### Exercise requirements
Retype all entries exactly as they stand, excluding pictures.

Source records:
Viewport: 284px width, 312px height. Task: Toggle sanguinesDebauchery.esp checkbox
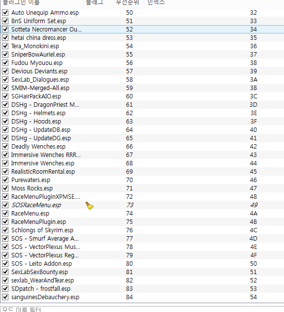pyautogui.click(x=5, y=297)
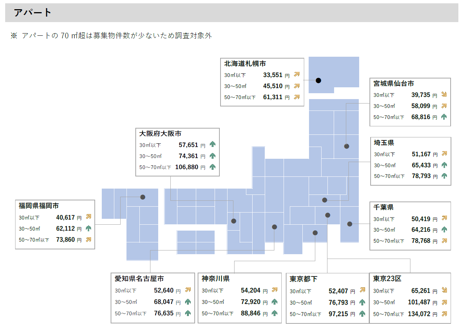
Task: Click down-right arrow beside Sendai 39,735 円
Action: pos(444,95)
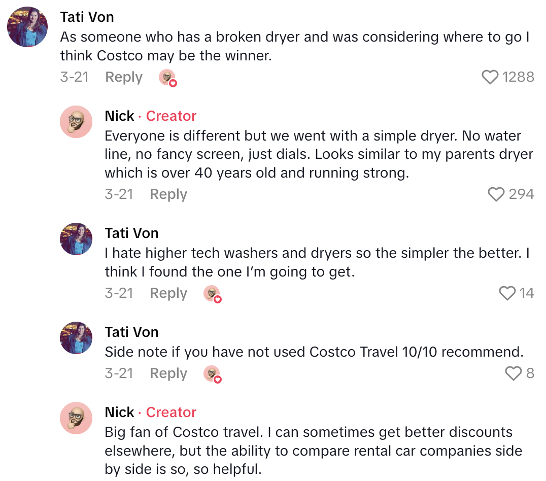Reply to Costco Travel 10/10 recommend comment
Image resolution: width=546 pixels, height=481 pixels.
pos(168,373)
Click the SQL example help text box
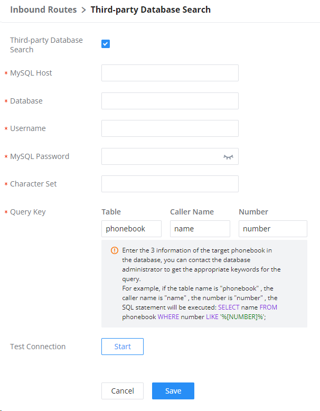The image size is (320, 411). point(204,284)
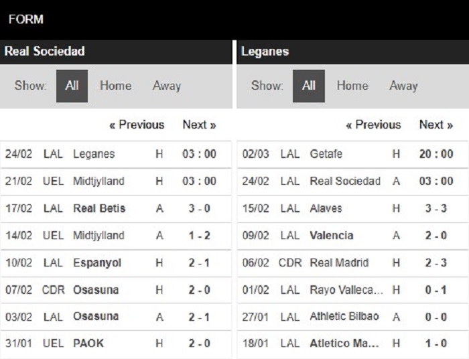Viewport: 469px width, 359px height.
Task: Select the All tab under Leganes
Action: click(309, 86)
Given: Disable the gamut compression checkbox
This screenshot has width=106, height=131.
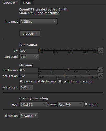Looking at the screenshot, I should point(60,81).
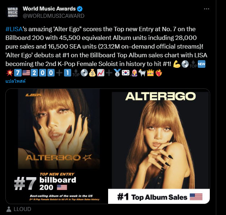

### Response area
Viewport: 284px width, 312px height. Task: Toggle sanguinesDebauchery.esp checkbox
pyautogui.click(x=5, y=297)
Task: Click down-right arrow beside Sendai 39,735 円
Action: pos(444,95)
Reply to Costco Travel 10/10 recommend comment
Image resolution: width=546 pixels, height=481 pixels.
pos(168,373)
Click the SQL example help text box
The image size is (320, 411). point(204,284)
Viewport: 469px width, 359px height.
Task: Select the All tab under Leganes
Action: click(309, 86)
Given: Disable the gamut compression checkbox
This screenshot has width=106, height=131.
Looking at the screenshot, I should point(60,81).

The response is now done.